#### [Dataset excerpts]
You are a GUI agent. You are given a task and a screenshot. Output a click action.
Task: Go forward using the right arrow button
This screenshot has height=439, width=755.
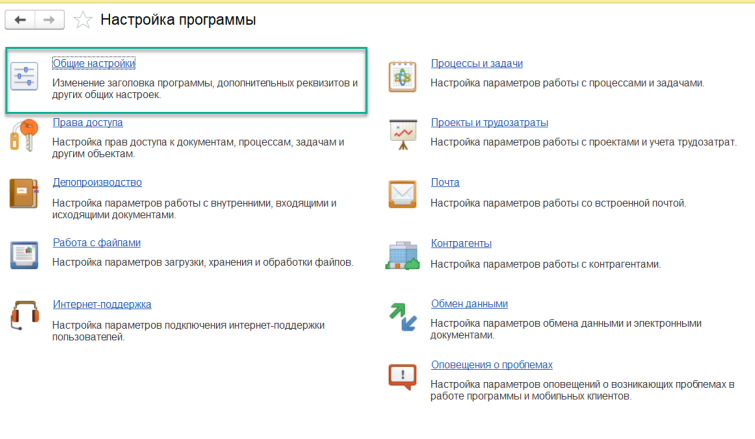click(49, 20)
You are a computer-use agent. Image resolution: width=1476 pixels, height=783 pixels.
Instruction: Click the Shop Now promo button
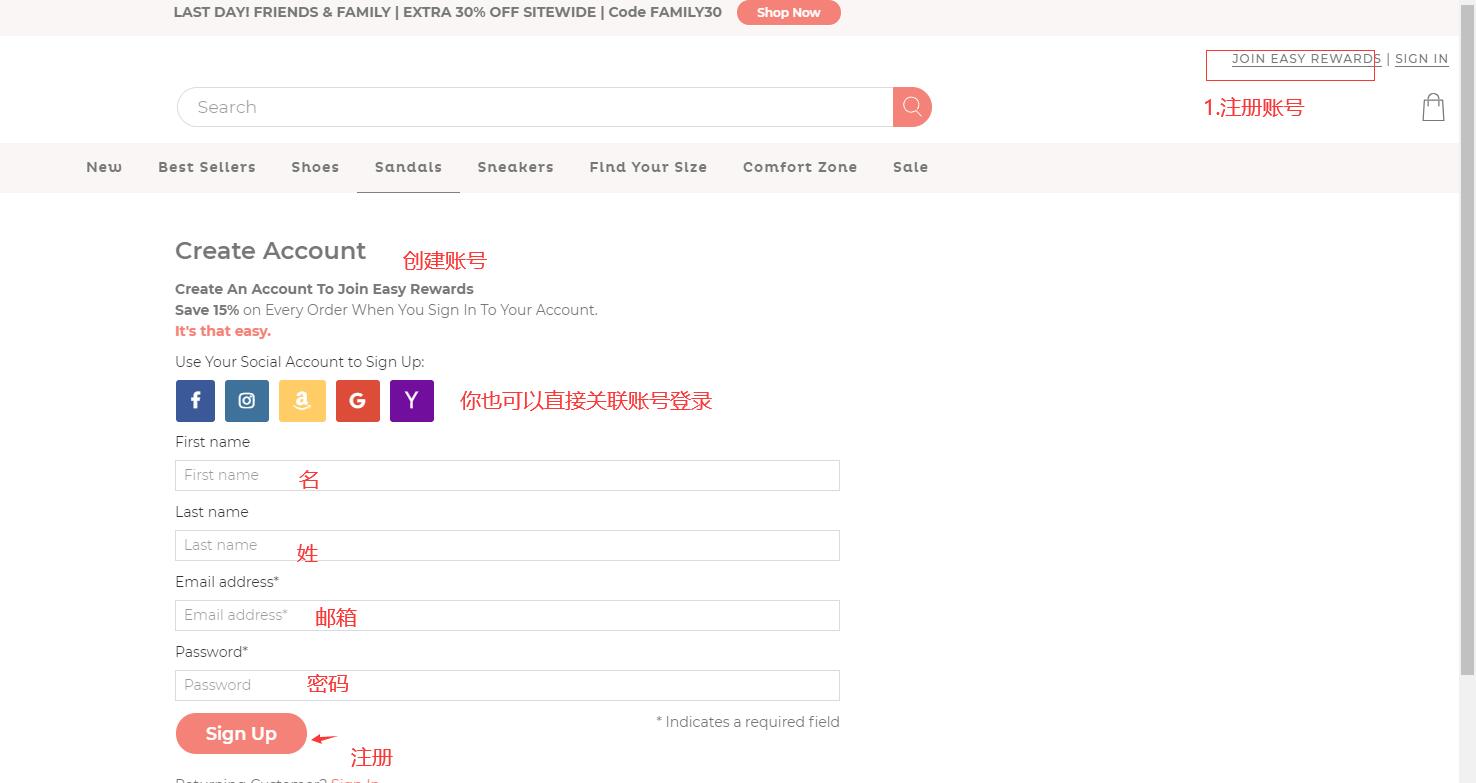pyautogui.click(x=788, y=13)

#### [Your objective]
Extract every line in the data above that contains the word "screenshot".

#### [Worked answer]
You are a GUI agent. You are given a task and a screenshot. Output a click action.
This screenshot has height=439, width=755.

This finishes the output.